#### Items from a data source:
☆ ☆ ☆ ☆
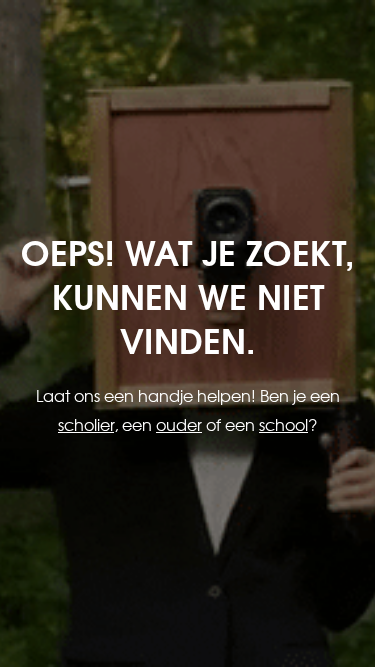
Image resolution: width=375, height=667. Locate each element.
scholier (86, 424)
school (283, 424)
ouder (179, 424)
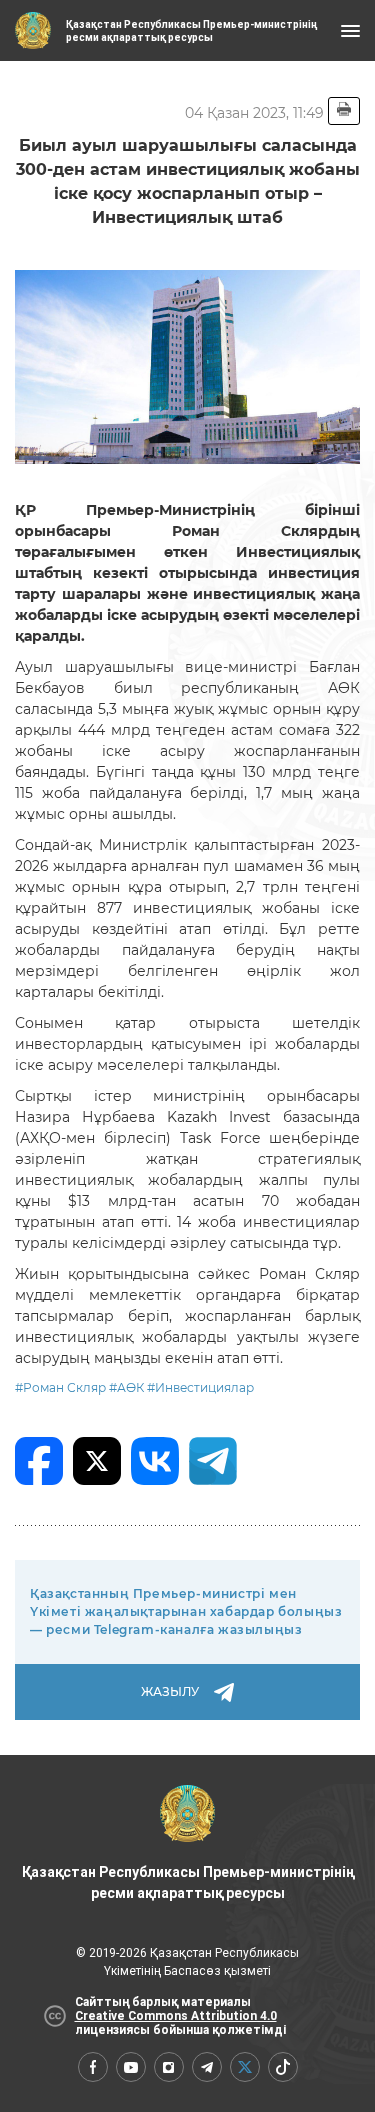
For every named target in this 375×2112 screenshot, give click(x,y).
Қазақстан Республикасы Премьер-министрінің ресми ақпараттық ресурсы (188, 1882)
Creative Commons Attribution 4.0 (176, 2016)
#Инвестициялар (200, 1387)
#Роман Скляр (60, 1387)
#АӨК (126, 1387)
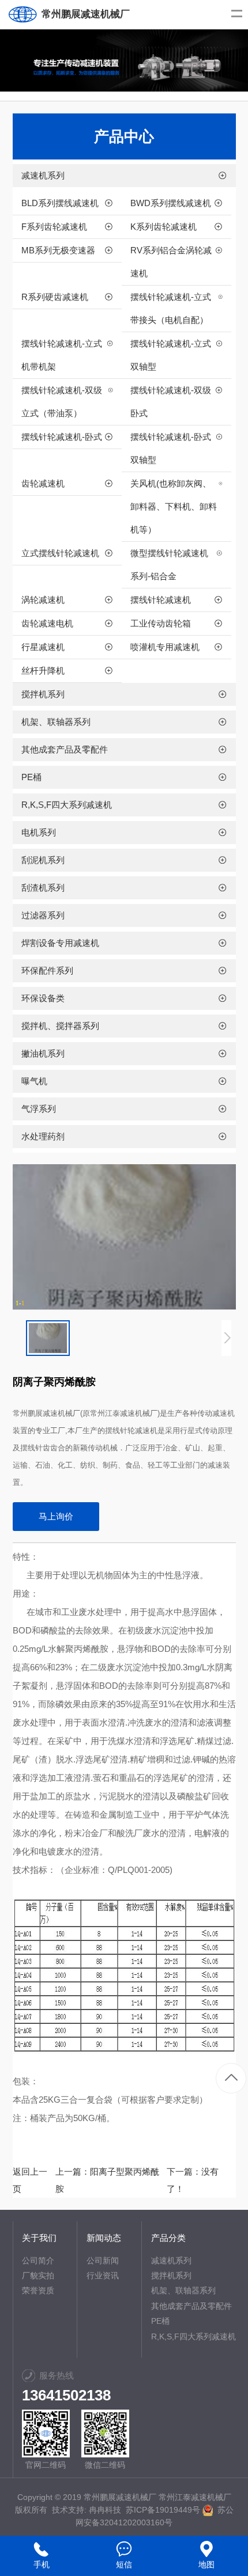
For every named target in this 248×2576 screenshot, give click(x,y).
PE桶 (160, 2321)
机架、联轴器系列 (183, 2290)
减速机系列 (171, 2260)
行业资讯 (103, 2275)
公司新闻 (103, 2260)
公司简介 (38, 2260)
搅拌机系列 (171, 2275)
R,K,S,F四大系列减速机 (193, 2336)
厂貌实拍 (38, 2275)
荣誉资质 (38, 2290)
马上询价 (56, 1516)
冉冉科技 (105, 2509)
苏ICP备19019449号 (163, 2509)
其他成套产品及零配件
☆ ☆ ☆ ☆
Once you find the line containing "For every named target in this 375×2112", retype it and every line after it through the last line of the records above, exactly. Add nothing else, and leave out the pictures.

#### Response:
For every named target in this 375×2112 screenshot, give click(x,y).
Қазақстан Республикасы Премьер-министрінің ресми ақпараттық ресурсы (188, 1882)
Creative Commons Attribution 4.0 (176, 2016)
#Инвестициялар (200, 1387)
#Роман Скляр (60, 1387)
#АӨК (126, 1387)
For every named target in this 248×2576 screenshot, give click(x,y).
PE桶 (160, 2321)
机架、联轴器系列 (183, 2290)
减速机系列 (171, 2260)
行业资讯 (103, 2275)
公司新闻 (103, 2260)
公司简介 (38, 2260)
搅拌机系列 (171, 2275)
R,K,S,F四大系列减速机 (193, 2336)
厂貌实拍 (38, 2275)
荣誉资质 (38, 2290)
马上询价 (56, 1516)
冉冉科技 (105, 2509)
苏ICP备19019449号 (163, 2509)
其他成套产品及零配件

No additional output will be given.